How many RC passages were in CAT 2006?
CAT 2006 featured multiple Reading Comprehension passages in the Verbal Ability section. The exam pattern included passages of varying lengths (400-800 words) with 4-6 questions each. This Karl Popper passage contained 5 questions (originally numbered 31-35).
What is Karl Popper's falsificationism and why is it important for CAT?
Falsificationism is Karl Popper's principle that scientific theories must be testable and potentially provable wrong. For CAT preparation, understanding such philosophical concepts helps you tackle abstract RC passages. This concept appears in various forms across CAT papers - learning to analyze it improves your comprehension of complex argumentative texts.
How should I approach philosophy-based CAT RC passages?
To master philosophy RC passages in CAT:
- Focus on the main argument and supporting points
- Identify key relationships between concepts
- Pay attention to transition words and logical flow
- Practice with previous year CAT passages like this CAT 2006 example
- Build vocabulary for abstract philosophical terms
Are previous year CAT papers like CAT 2006 still relevant for current CAT preparation?
Yes, absolutely! While the CAT exam pattern has evolved, the core skills tested in Reading Comprehension remain consistent. CAT 2006 passages like this Karl Popper text are excellent for:
- Understanding question types and patterns
- Building comprehension speed and accuracy
- Learning to handle complex, abstract content
- Developing time management strategies
Many themes from CAT 2006 reappear in modified forms in recent CAT exams.
What percentile can I expect if I master passages like this CAT 2006 RC?

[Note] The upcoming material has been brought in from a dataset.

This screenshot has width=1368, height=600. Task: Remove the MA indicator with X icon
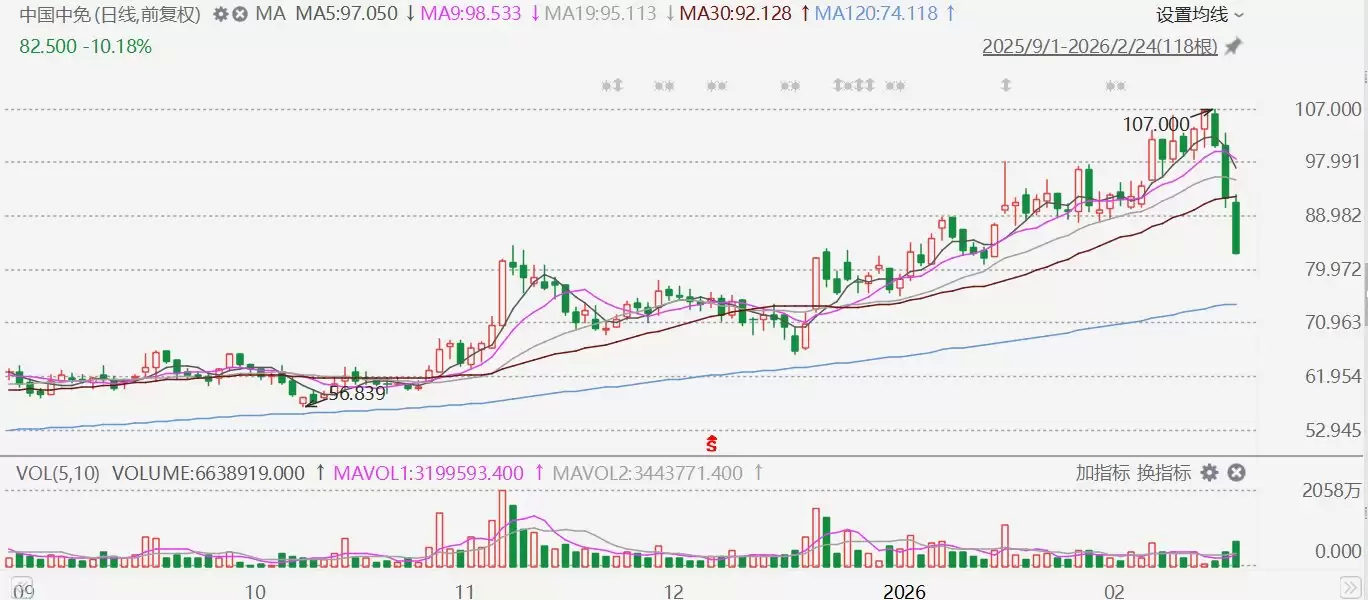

If you can consistently solve difficult passages like this CAT 2006 philosophy RC with 80%+ accuracy in recommended time, you're on track for a 95+ percentile in CAT VARC. Mastering 5-6 such advanced passages typically indicates readiness for 99+ percentile performance, provided you maintain similar accuracy across all difficulty levels.

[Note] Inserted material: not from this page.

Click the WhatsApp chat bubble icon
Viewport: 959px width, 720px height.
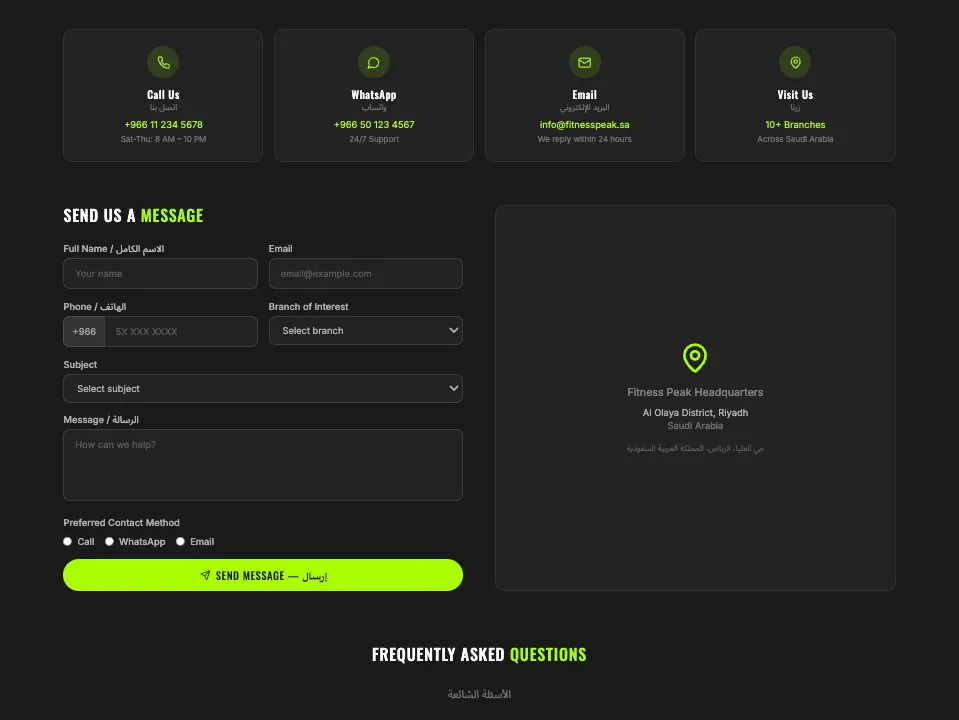pos(374,62)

More CAT Reading Comprehension Resources
📚 Previous Year CAT Papers
- CAT 2005 RC passages
- CAT 2007 RC passages
- CAT 2008 RC passages
- CAT 2010-2023 papers
🎯 Topic-wise RC Practice
- Philosophy RC passages
- Science & Technology RC
- Economics RC passages
- Social Issues RC
💡 CAT Preparation Tips
- RC time management strategies
- VARC section preparation guide
- CAT vocabulary building
- Mock test analysis

Curated by Prashant Sir
CAT VARC Expert | 99.9%ile Scorer
With 15+ years of experience coaching CAT aspirants, Prashant Sir has helped thousands of students achieve 95+ percentile in VARC. This detailed analysis of the CAT 2006 Karl Popper passage includes insights from his proven methodology for tackling difficult philosophy RC passages.